One 60m will get you to the parking lot with a couple inches to spare. Although the tourist season sucks when you are on the ground, it can be amusing when you are climbing. I felt like Sharma at a climbing comp when I got a standing ovation from the Sturgis croud after climbing the eye.

By Bob Archbold
Aug 9, 2002

Years ago a gentleman's agreement was made with Custer State Park from the climber's to NOT climb routes that start in the Needles Eye Parking between the hours of 10am to 5 pm between Memorial day weekend to Labor Day weekend. The park was getting concerned about the traffic congestion. They were even considering closing this area (the Needles Eye area) to climbing altogether. But we had conversations with the park and this agreement came to be. Well no signage was place, but they left it up to the locals to tell traveling climbers about the agreement. The climber that were around then are mostly gone now either resposibilities keep them away or they regretfully have passed away.
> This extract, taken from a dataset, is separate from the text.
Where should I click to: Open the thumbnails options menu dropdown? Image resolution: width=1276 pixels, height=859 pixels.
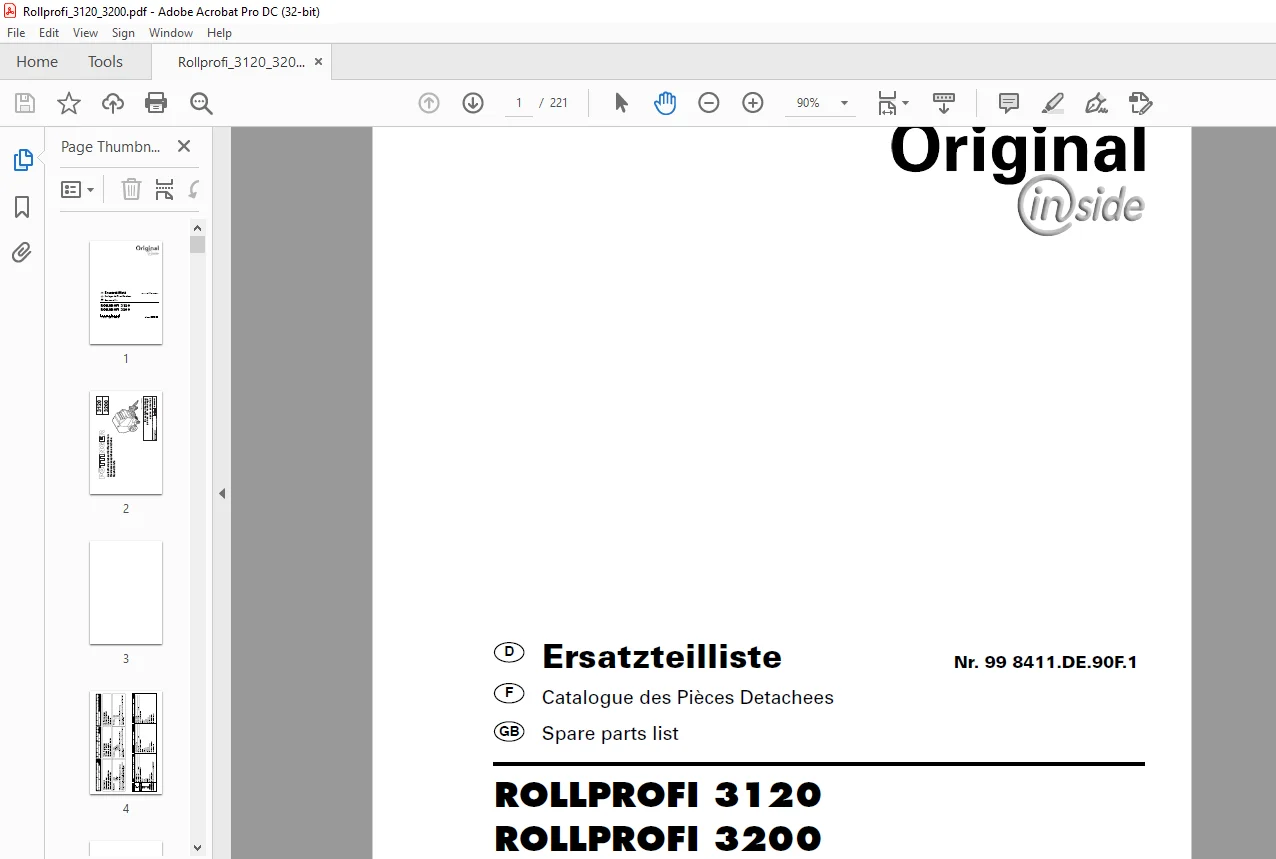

It is a lot more pleasant to climb those routes without the traffic anyways. Especially during the first full week of August when it's the Sturgis Motorcycle Rally.

Also when you do the Needles Eye be careful when throwing your rope down so you do not hit people or cars. Years ago a rear window was broken out of a vehicle from a rope coming down.

By Brian Milhaupt
From: Golden, CO
Aug 18, 2002

OK Bob. I was unaware of that agreement. As someone who likes to visit the Needle's and the Tower I would hate to see any restrictions imposed. You are right about watching the ropes. I had to wait a half hour for the group of cycles to move from below the route before I pulled the rope.

By Bob Archbold
Aug 18, 2002

Things just get lost with time. As time goes by the little things or even some of the big things get lost. There are only a few of us left from when the Agreement happened. Is someone around that can truly remember how Ceaser(SP) really ruled Rome. That is what has happened around here. Even though a few of us do try to remind people of it or educate them courteously about it.

By Tony B
From: Around Boulder, CO
Jul 30, 2006

I had not really thought it over and did not know of this agreement, but congestion aside, its still a bad idea, though we waited until everyone had left- more came.
We discovered that even if you do this route late in the day when not many people are around, you still have problems... It's pretty surprising. In Boulder people do not pay much mind to climbers, but in the Needles it's an incredible attraction. People kinda swarm your belayer, unaware that they might cause problems or be a bad kind of distraction. It is for our own safety as well that weekends might be a good time to avoid this thing.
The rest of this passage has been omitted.